I greatly prefer to express my fury and pain in poetry, because simpler expressions and standard phrases just don’t feel like they carry any weight. Like they can’t possibly pack the punch I want to throw.
I had the second part of my psychiatric assessment this afternoon, but there wasn’t time (or much reason) to tell the fullness of my story. The psychiatrist caught on very quickly that my story was overwhelmingly intense and complicated, so she took care to ask only for the most basic information. What I said could probably all be summed up in a single sentence.
It didn’t do us justice. In hindsight I don’t know how I could have said it better, and yes, the psychiatrist’s eyes widened and she lost a bit of her professional edge. She faltered, uttering things like “Really?” in a quiet, astonished tone. I guess she was at a loss for words too.

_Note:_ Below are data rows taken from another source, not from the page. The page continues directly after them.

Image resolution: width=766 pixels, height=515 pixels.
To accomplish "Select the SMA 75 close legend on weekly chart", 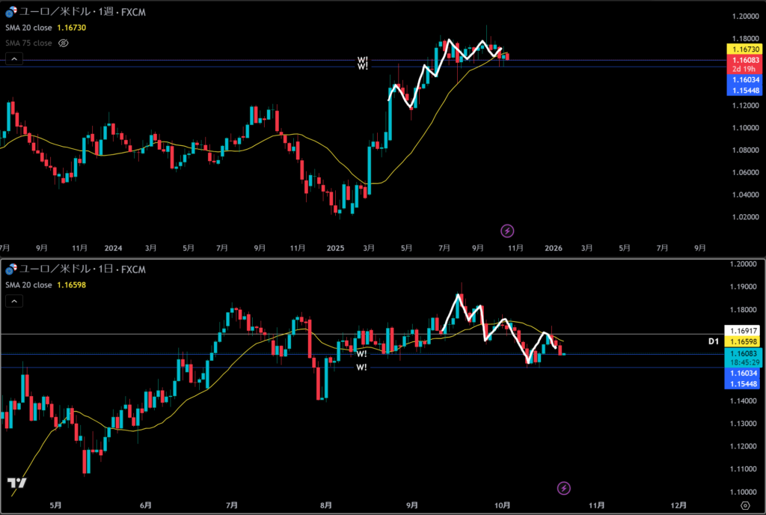I will tap(28, 43).
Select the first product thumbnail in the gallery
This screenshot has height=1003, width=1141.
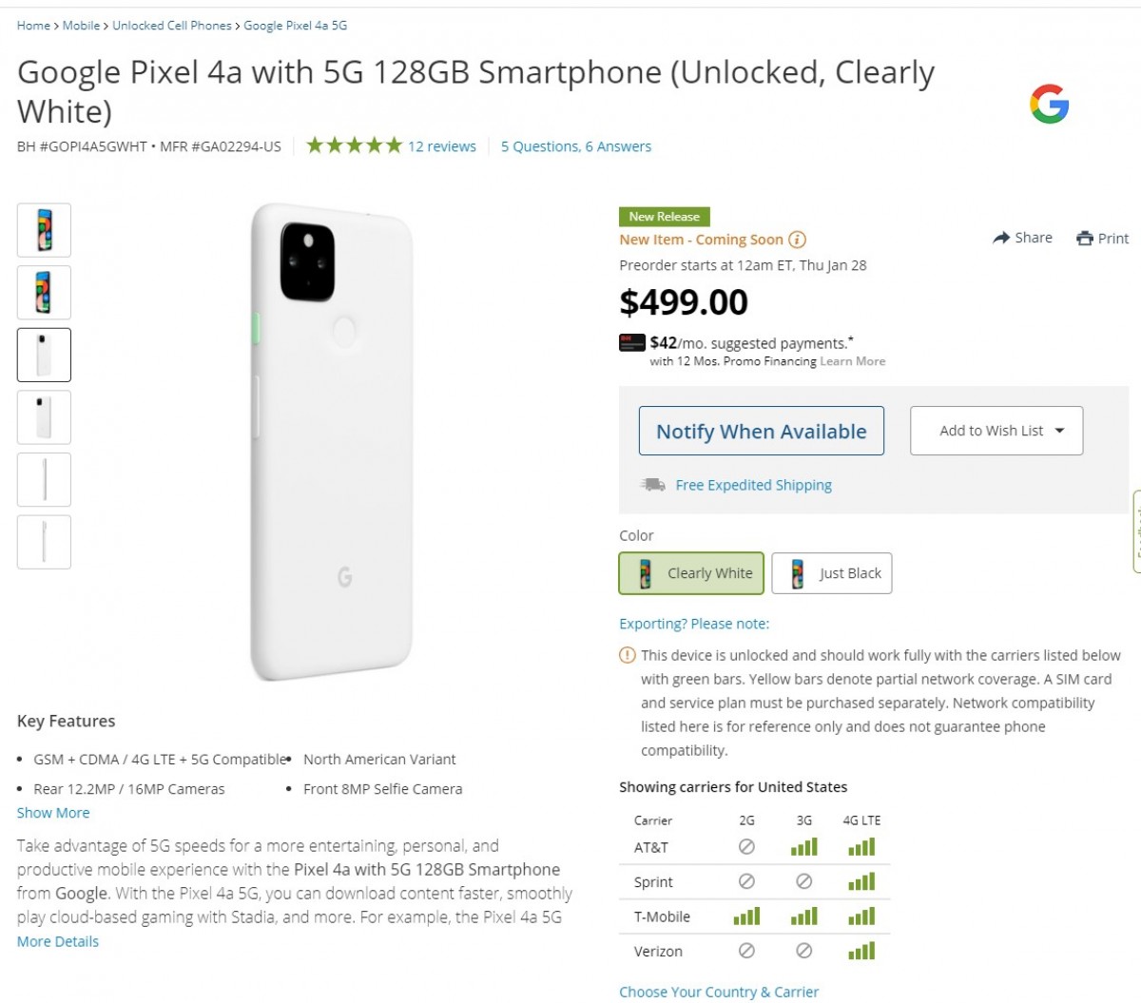pyautogui.click(x=44, y=229)
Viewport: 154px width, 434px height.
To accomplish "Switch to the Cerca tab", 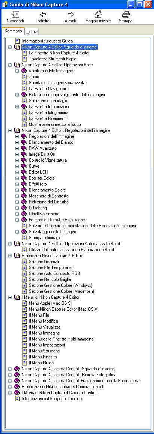I will [32, 32].
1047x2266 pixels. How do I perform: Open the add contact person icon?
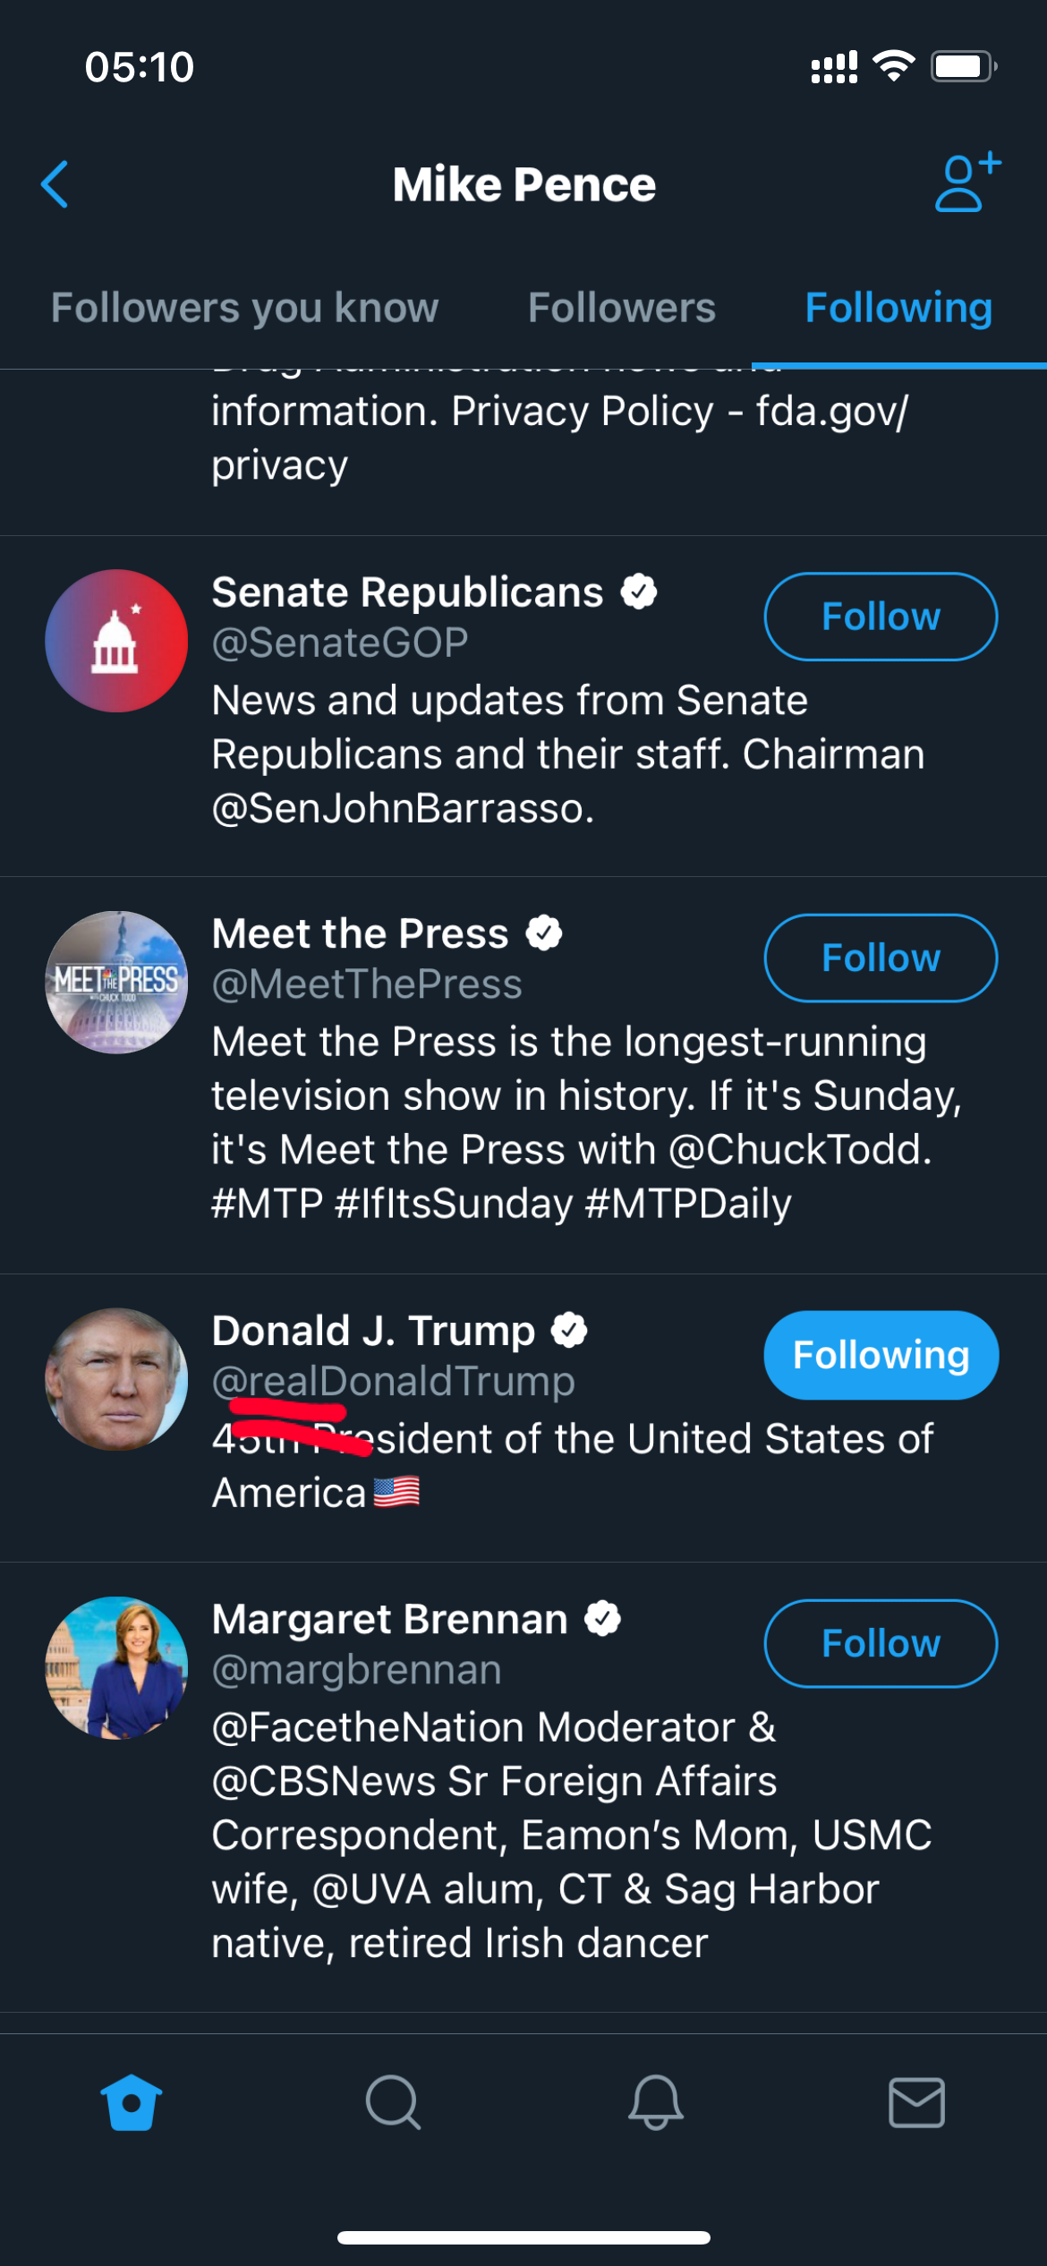point(967,183)

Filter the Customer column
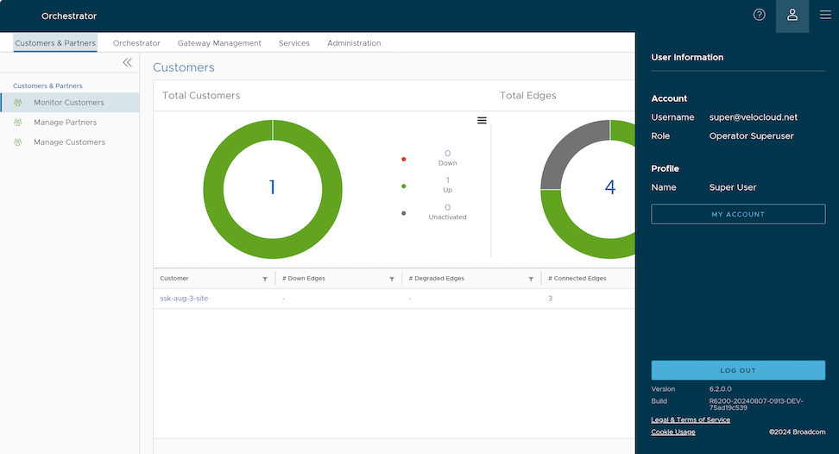pyautogui.click(x=264, y=279)
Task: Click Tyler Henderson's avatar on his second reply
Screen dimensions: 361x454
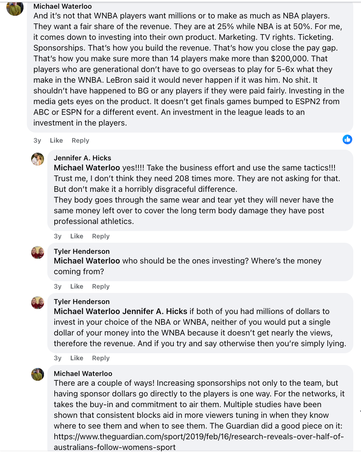Action: point(38,303)
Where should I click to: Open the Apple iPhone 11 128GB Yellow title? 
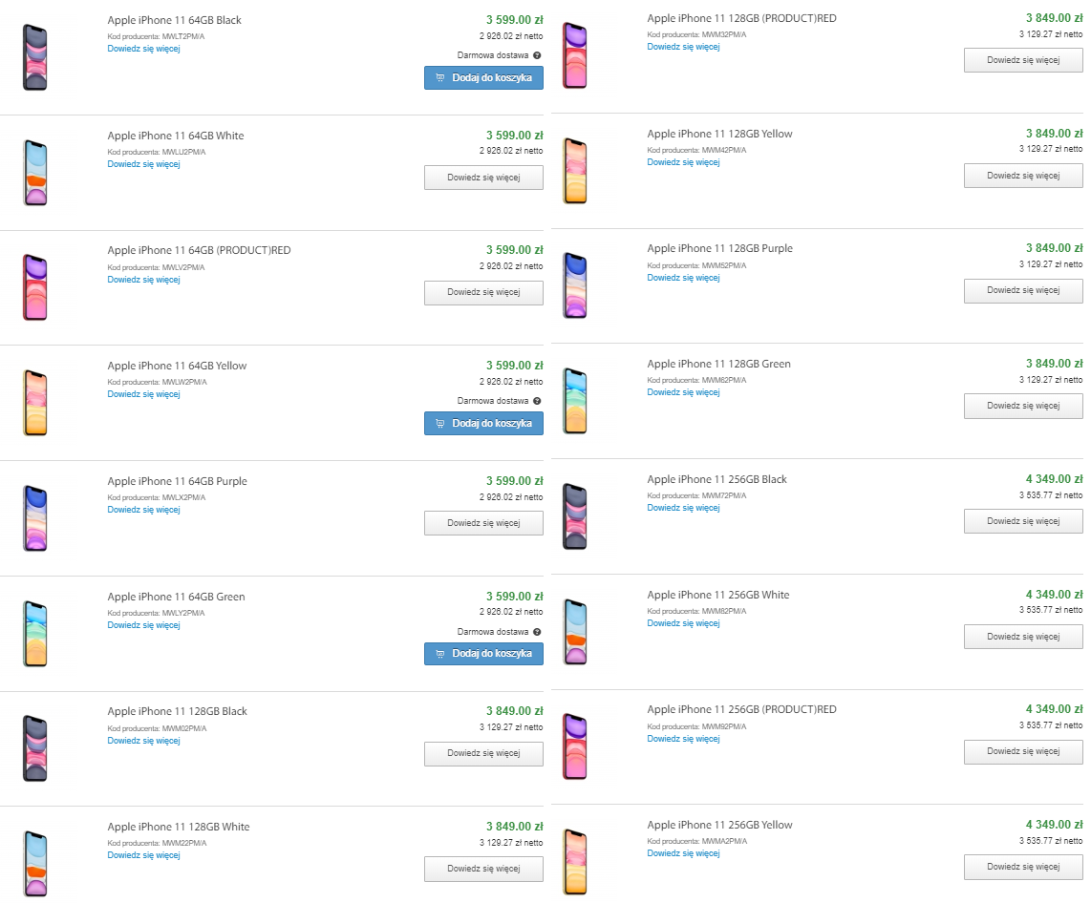(x=719, y=134)
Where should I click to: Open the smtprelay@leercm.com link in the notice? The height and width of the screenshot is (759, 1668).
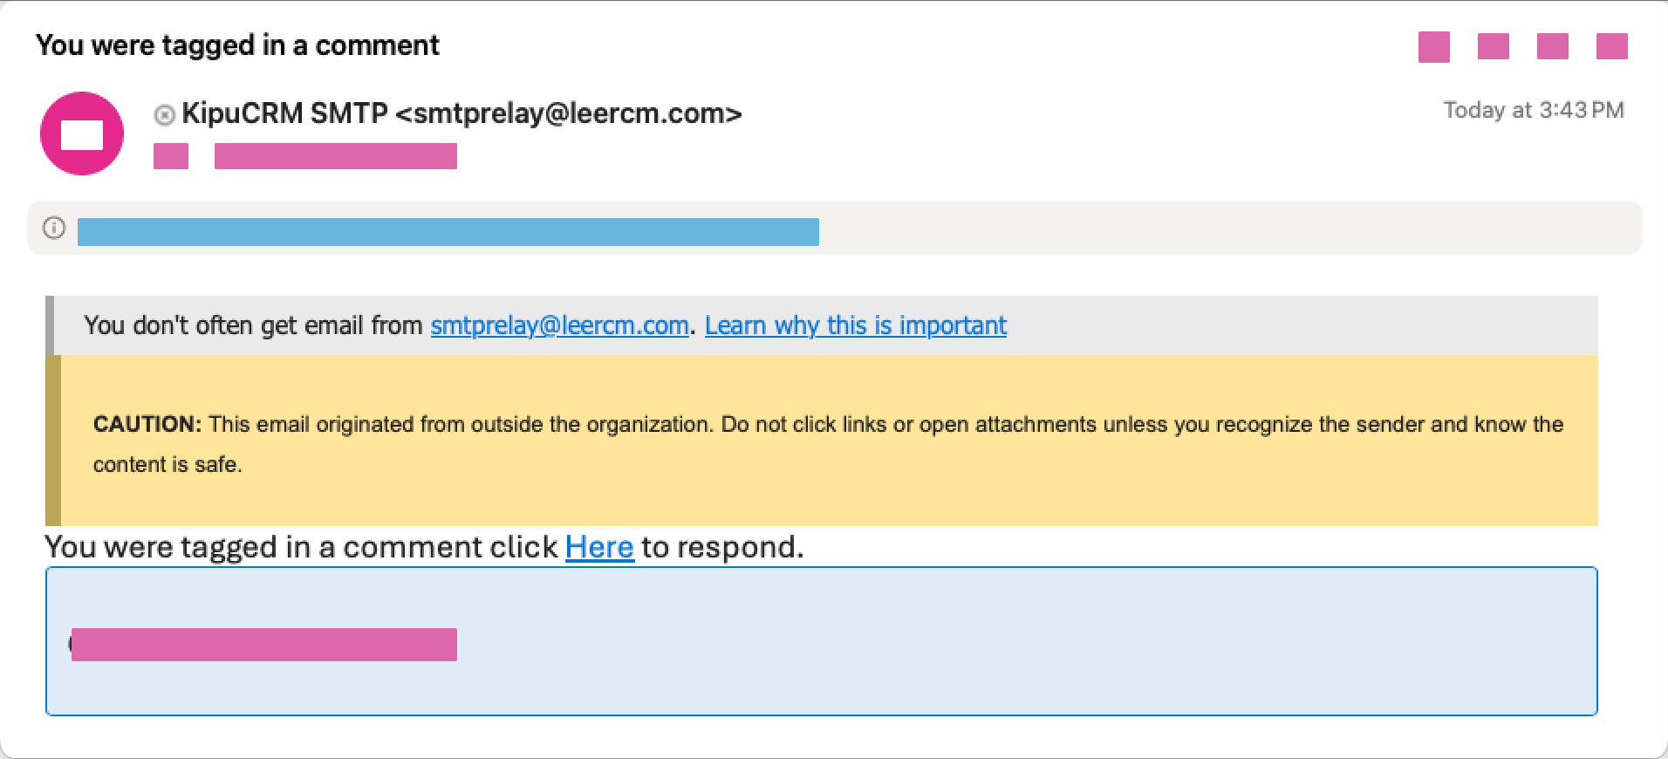tap(559, 325)
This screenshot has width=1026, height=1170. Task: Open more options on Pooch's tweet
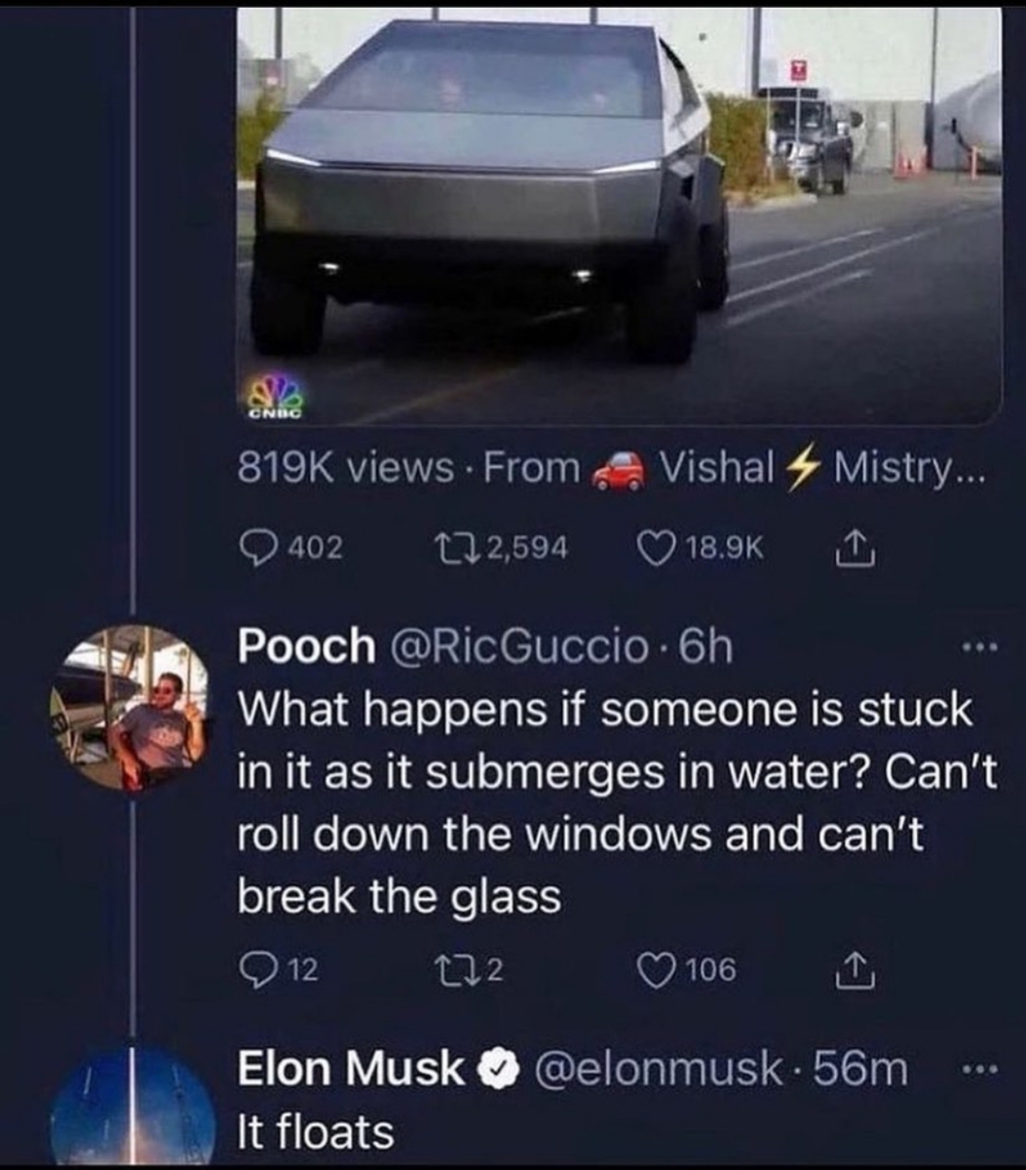pos(974,649)
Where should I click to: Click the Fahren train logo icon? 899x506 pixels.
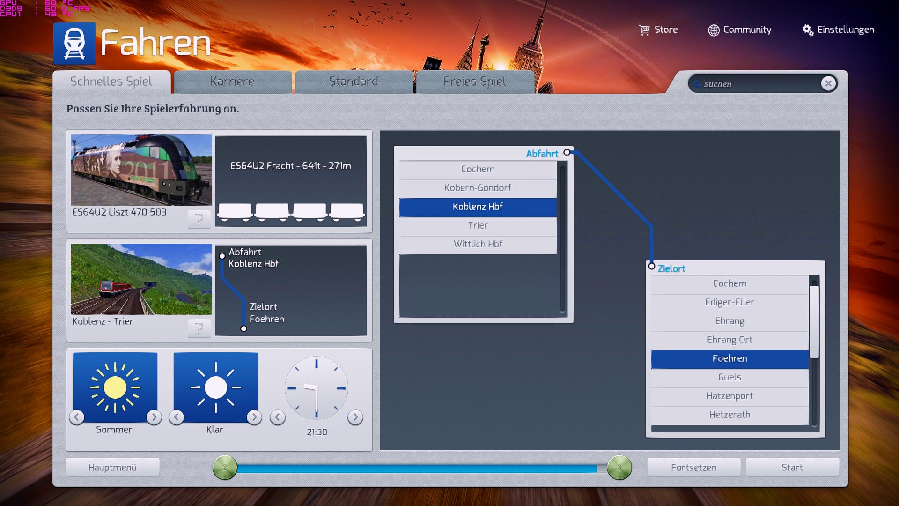point(74,43)
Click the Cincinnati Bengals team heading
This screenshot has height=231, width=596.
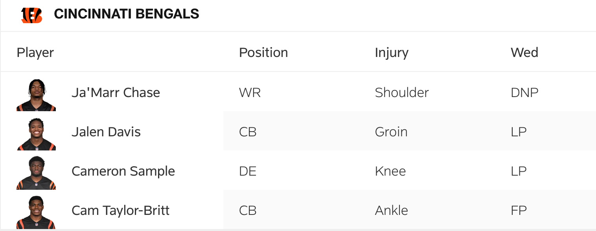point(127,14)
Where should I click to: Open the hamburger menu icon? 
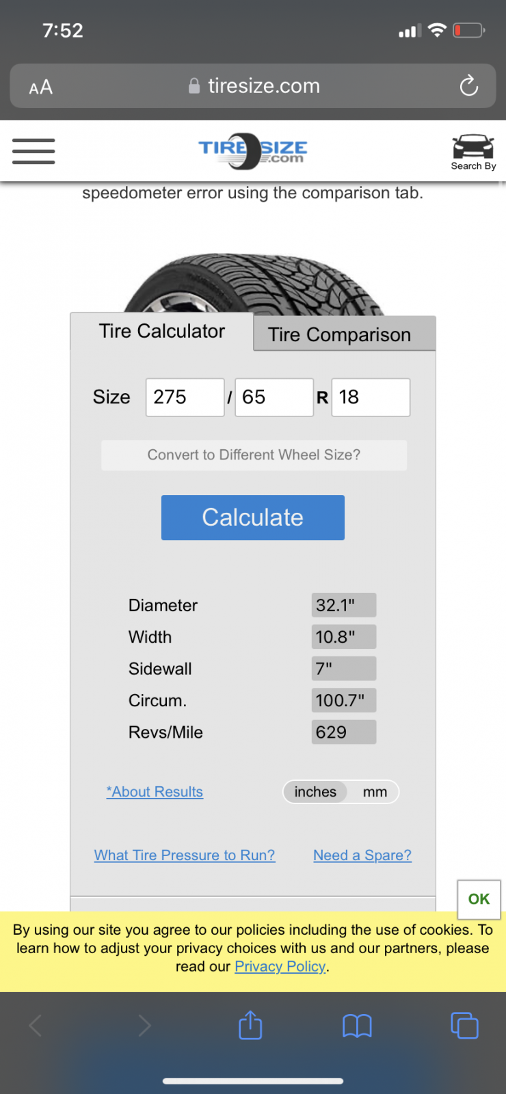coord(34,151)
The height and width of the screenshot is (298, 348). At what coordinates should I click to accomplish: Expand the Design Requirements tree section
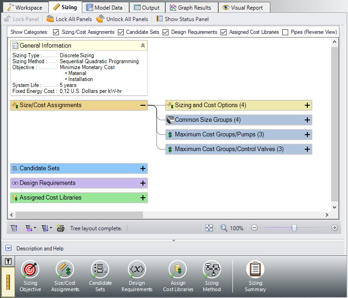[143, 183]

I like poetry because my story isn’t a bullet list of facts. It’s visceral. Writing poetry based on my abuse is not about presenting pretty words and metaphorical insights. It’s about getting this feeling that’s in my chest out into the air, and maybe — just maybe — into someone else’s mind. Not to shock anyone and not to spread negativity or distress, mind you. All I want is to bring to being my truth, which had been so violently silenced all my life, and give it a little space to unravel, the way an apple seed opens to the earth and is nurtured into something much stronger.
Child of secrets, your world confounds
you as a test, laid out
without truths or falsehoods. They’ve drawn
gaping blanks for you to fill,
and the possibilities haunt
your every hour, because this is trial and error,
this is life and death.
You keep learning
how wrong the answers can be, how true
the nightmares are
of monsters and the unknown,
which has always proved worthy of fear.